Print the records again, matching each line exactly.

[SUPPLIED MATERIAL]

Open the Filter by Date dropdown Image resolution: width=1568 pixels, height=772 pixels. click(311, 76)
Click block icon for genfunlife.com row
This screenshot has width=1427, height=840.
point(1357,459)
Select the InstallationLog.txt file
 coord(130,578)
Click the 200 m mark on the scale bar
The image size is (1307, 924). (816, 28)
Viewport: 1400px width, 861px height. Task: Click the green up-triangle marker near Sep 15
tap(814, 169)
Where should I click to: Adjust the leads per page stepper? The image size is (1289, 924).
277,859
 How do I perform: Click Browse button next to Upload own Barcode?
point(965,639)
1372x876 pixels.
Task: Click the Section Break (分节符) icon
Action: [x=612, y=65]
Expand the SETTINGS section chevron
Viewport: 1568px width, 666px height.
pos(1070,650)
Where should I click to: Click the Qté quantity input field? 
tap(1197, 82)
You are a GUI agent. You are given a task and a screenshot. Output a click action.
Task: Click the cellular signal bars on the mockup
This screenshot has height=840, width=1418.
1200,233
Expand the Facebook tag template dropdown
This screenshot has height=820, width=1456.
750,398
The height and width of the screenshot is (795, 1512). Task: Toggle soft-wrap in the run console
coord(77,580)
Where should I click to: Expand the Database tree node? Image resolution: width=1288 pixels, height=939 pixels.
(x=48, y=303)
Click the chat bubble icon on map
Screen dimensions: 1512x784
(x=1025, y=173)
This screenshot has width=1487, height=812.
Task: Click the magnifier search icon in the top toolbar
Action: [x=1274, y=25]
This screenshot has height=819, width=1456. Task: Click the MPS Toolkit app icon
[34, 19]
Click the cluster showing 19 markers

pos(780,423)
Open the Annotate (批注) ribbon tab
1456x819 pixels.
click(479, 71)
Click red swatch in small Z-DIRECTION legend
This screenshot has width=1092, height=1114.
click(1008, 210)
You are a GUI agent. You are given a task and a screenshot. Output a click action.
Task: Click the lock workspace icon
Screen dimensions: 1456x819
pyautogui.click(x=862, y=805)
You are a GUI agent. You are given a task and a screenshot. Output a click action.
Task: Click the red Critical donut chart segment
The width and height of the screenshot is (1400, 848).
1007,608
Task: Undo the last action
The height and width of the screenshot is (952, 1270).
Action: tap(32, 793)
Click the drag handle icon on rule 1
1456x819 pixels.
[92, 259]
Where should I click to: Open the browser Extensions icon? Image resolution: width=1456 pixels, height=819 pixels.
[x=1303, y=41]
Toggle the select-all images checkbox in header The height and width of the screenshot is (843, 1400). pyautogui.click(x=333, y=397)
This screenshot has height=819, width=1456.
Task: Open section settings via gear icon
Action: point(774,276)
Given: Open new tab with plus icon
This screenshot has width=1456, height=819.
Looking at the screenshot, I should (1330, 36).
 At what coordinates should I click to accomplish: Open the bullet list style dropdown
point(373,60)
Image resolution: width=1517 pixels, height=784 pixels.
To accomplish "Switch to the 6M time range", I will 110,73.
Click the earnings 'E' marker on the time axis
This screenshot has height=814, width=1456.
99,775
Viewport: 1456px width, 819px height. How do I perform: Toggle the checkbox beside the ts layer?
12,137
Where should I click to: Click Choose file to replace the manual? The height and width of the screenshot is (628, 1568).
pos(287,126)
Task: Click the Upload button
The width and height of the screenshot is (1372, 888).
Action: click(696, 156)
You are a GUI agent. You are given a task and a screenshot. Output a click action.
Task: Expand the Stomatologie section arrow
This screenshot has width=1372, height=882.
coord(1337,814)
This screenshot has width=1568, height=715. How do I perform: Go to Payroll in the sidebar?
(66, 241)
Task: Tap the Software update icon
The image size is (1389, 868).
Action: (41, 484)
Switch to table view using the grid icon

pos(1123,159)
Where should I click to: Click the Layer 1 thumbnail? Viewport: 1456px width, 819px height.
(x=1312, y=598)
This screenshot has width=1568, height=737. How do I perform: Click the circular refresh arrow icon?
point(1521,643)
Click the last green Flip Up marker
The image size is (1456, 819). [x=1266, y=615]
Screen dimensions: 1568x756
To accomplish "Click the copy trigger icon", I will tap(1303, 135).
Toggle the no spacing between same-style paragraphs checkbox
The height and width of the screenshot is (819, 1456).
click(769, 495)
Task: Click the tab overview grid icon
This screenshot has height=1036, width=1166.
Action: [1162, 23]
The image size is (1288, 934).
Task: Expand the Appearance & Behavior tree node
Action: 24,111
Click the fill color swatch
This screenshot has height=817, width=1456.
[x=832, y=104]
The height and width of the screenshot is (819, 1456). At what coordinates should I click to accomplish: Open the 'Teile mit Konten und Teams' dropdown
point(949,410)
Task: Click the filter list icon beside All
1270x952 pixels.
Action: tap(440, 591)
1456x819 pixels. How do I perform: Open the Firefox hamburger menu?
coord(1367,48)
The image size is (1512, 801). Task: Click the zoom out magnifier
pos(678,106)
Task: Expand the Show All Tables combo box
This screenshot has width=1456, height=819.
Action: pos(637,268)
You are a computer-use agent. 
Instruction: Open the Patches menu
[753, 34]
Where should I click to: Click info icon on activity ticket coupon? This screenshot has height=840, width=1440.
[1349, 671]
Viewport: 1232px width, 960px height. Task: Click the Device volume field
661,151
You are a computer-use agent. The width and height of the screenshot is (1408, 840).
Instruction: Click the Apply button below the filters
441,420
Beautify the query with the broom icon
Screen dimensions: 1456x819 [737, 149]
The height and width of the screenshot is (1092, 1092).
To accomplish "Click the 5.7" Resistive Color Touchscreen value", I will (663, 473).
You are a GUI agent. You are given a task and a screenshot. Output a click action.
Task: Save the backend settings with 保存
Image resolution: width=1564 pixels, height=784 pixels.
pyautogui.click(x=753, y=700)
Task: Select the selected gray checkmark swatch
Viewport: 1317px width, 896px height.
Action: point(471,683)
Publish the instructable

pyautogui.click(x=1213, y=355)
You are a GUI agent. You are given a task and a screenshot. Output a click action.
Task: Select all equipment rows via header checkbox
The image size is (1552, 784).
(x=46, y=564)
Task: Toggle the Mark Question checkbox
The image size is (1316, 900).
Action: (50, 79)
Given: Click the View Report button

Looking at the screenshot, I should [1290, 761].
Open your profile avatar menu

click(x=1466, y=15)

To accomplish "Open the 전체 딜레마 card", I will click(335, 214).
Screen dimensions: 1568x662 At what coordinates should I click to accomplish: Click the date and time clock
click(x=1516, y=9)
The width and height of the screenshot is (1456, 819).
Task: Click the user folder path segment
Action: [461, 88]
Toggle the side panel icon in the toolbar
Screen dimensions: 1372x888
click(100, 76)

[/SUPPLIED MATERIAL]

* RESULT *
Open the Filter by Date dropdown Image resolution: width=1568 pixels, height=772 pixels. click(311, 76)
Click block icon for genfunlife.com row
This screenshot has width=1427, height=840.
point(1357,459)
Select the InstallationLog.txt file
 coord(130,578)
Click the 200 m mark on the scale bar
The image size is (1307, 924). (816, 28)
Viewport: 1400px width, 861px height. Task: Click the green up-triangle marker near Sep 15
tap(814, 169)
Where should I click to: Adjust the leads per page stepper? The image size is (1289, 924).
277,859
 How do I perform: Click Browse button next to Upload own Barcode?
point(965,639)
1372x876 pixels.
Task: Click the Section Break (分节符) icon
Action: [x=612, y=65]
Expand the SETTINGS section chevron
Viewport: 1568px width, 666px height.
pos(1070,650)
Where should I click to: Click the Qté quantity input field? 
tap(1197, 82)
You are a GUI agent. You are given a task and a screenshot. Output a click action.
Task: Click the cellular signal bars on the mockup
This screenshot has height=840, width=1418.
1200,233
Expand the Facebook tag template dropdown
This screenshot has height=820, width=1456.
750,398
The height and width of the screenshot is (795, 1512). Task: Toggle soft-wrap in the run console
coord(77,580)
Where should I click to: Expand the Database tree node? Image resolution: width=1288 pixels, height=939 pixels.
(x=48, y=303)
Click the chat bubble icon on map
Screen dimensions: 1512x784
(x=1025, y=173)
This screenshot has width=1487, height=812.
Task: Click the magnifier search icon in the top toolbar
Action: [x=1274, y=25]
This screenshot has height=819, width=1456. Task: Click the MPS Toolkit app icon
[34, 19]
Click the cluster showing 19 markers

pos(780,423)
Open the Annotate (批注) ribbon tab
1456x819 pixels.
click(479, 71)
Click red swatch in small Z-DIRECTION legend
This screenshot has width=1092, height=1114.
click(1008, 210)
You are a GUI agent. You are given a task and a screenshot. Output a click action.
Task: Click the lock workspace icon
Screen dimensions: 1456x819
pyautogui.click(x=862, y=805)
You are a GUI agent. You are given a task and a screenshot. Output a click action.
Task: Click the red Critical donut chart segment
The width and height of the screenshot is (1400, 848).
1007,608
Task: Undo the last action
The height and width of the screenshot is (952, 1270).
Action: tap(32, 793)
Click the drag handle icon on rule 1
1456x819 pixels.
[92, 259]
Where should I click to: Open the browser Extensions icon? Image resolution: width=1456 pixels, height=819 pixels.
[x=1303, y=41]
Toggle the select-all images checkbox in header The height and width of the screenshot is (843, 1400). pyautogui.click(x=333, y=397)
This screenshot has height=819, width=1456.
Task: Open section settings via gear icon
Action: point(774,276)
Given: Open new tab with plus icon
This screenshot has width=1456, height=819.
Looking at the screenshot, I should (1330, 36).
 At what coordinates should I click to accomplish: Open the bullet list style dropdown
point(373,60)
Image resolution: width=1517 pixels, height=784 pixels.
To accomplish "Switch to the 6M time range", I will 110,73.
Click the earnings 'E' marker on the time axis
This screenshot has height=814, width=1456.
99,775
Viewport: 1456px width, 819px height. How do I perform: Toggle the checkbox beside the ts layer?
12,137
Where should I click to: Click Choose file to replace the manual? The height and width of the screenshot is (628, 1568).
pos(287,126)
Task: Click the Upload button
The width and height of the screenshot is (1372, 888).
Action: click(696, 156)
You are a GUI agent. You are given a task and a screenshot. Output a click action.
Task: Expand the Stomatologie section arrow
This screenshot has width=1372, height=882.
coord(1337,814)
This screenshot has width=1568, height=715. How do I perform: Go to Payroll in the sidebar?
(66, 241)
Task: Tap the Software update icon
The image size is (1389, 868).
Action: (41, 484)
Switch to table view using the grid icon

pos(1123,159)
Where should I click to: Click the Layer 1 thumbnail? Viewport: 1456px width, 819px height.
(x=1312, y=598)
This screenshot has width=1568, height=737. How do I perform: Click the circular refresh arrow icon?
point(1521,643)
Click the last green Flip Up marker
The image size is (1456, 819). [x=1266, y=615]
Screen dimensions: 1568x756
To accomplish "Click the copy trigger icon", I will tap(1303, 135).
Toggle the no spacing between same-style paragraphs checkbox
The height and width of the screenshot is (819, 1456).
click(769, 495)
Task: Click the tab overview grid icon
This screenshot has height=1036, width=1166.
Action: [1162, 23]
The image size is (1288, 934).
Task: Expand the Appearance & Behavior tree node
Action: 24,111
Click the fill color swatch
This screenshot has height=817, width=1456.
[x=832, y=104]
The height and width of the screenshot is (819, 1456). At what coordinates should I click to accomplish: Open the 'Teile mit Konten und Teams' dropdown
point(949,410)
Task: Click the filter list icon beside All
1270x952 pixels.
Action: tap(440, 591)
1456x819 pixels. How do I perform: Open the Firefox hamburger menu?
coord(1367,48)
The image size is (1512, 801). Task: Click the zoom out magnifier
pos(678,106)
Task: Expand the Show All Tables combo box
This screenshot has width=1456, height=819.
Action: pos(637,268)
You are a computer-use agent. 
Instruction: Open the Patches menu
[753, 34]
Where should I click to: Click info icon on activity ticket coupon? This screenshot has height=840, width=1440.
[1349, 671]
Viewport: 1232px width, 960px height. Task: Click the Device volume field
661,151
You are a computer-use agent. The width and height of the screenshot is (1408, 840).
Instruction: Click the Apply button below the filters
441,420
Beautify the query with the broom icon
Screen dimensions: 1456x819 [737, 149]
The height and width of the screenshot is (1092, 1092).
To accomplish "Click the 5.7" Resistive Color Touchscreen value", I will (663, 473).
You are a GUI agent. You are given a task and a screenshot. Output a click action.
Task: Save the backend settings with 保存
Image resolution: width=1564 pixels, height=784 pixels.
pyautogui.click(x=753, y=700)
Task: Select the selected gray checkmark swatch
Viewport: 1317px width, 896px height.
Action: point(471,683)
Publish the instructable

pyautogui.click(x=1213, y=355)
You are a GUI agent. You are given a task and a screenshot. Output a click action.
Task: Select all equipment rows via header checkbox
The image size is (1552, 784).
(x=46, y=564)
Task: Toggle the Mark Question checkbox
The image size is (1316, 900).
Action: (50, 79)
Given: Click the View Report button

Looking at the screenshot, I should [1290, 761].
Open your profile avatar menu

click(x=1466, y=15)

To accomplish "Open the 전체 딜레마 card", I will click(335, 214).
Screen dimensions: 1568x662 At what coordinates should I click to accomplish: Click the date and time clock
click(x=1516, y=9)
The width and height of the screenshot is (1456, 819).
Task: Click the user folder path segment
Action: [461, 88]
Toggle the side panel icon in the toolbar
Screen dimensions: 1372x888
click(100, 76)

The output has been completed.